With just one click, it is possible to send millions of messages at such a low cost that the operation remains profitable even with a low rate of return. Unfortunately, some people do respond to email solicitations, which leads to major problems with their computer system. Most spam is advertising. We see it when we surf the Internet. It appears as ads, as pornography, unfortunately, as scams and in all sorts of other forms. Pornographic spam, for example, accounts for much of the concern we have as parents about letting our children use email. Often, we see them surfing the Internet and receiving all sorts of solicitations. They see all sorts of pornographic images and receive all sorts of unwanted invitations. Sometimes, these messages are harassing and even criminal. Spam not only threatens the viability of the Internet as an effective means of communication, but undermines the confidence we as consumers have in legitimate electronic commerce.

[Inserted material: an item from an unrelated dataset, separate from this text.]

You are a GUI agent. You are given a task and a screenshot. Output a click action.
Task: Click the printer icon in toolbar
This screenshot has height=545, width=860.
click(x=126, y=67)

In recent months, the Standing Committee on Industry, Science and Technology has worked very hard to draft this bill and has heard from many witnesses. Everyone believes in the merits of this bill and I think the House is unanimous in that regard. Preserving the efficiency of legitimate electronic commerce is a vital and pressing issue and the Bloc has worked constructively to have this legislation implemented as quickly as possible.

Not only are legitimate commercial emails sent with the prior and ongoing consent of the recipient important to electronic commerce, but they are also essential to the development of a strong and productive online economy.

We must not forget that spam constitutes a considerable burden not just for consumers but also for our small, medium-sized and large businesses. As I said earlier, these companies spend considerable time managing these unwanted emails that can have disastrous consequences for the management of our Internet services.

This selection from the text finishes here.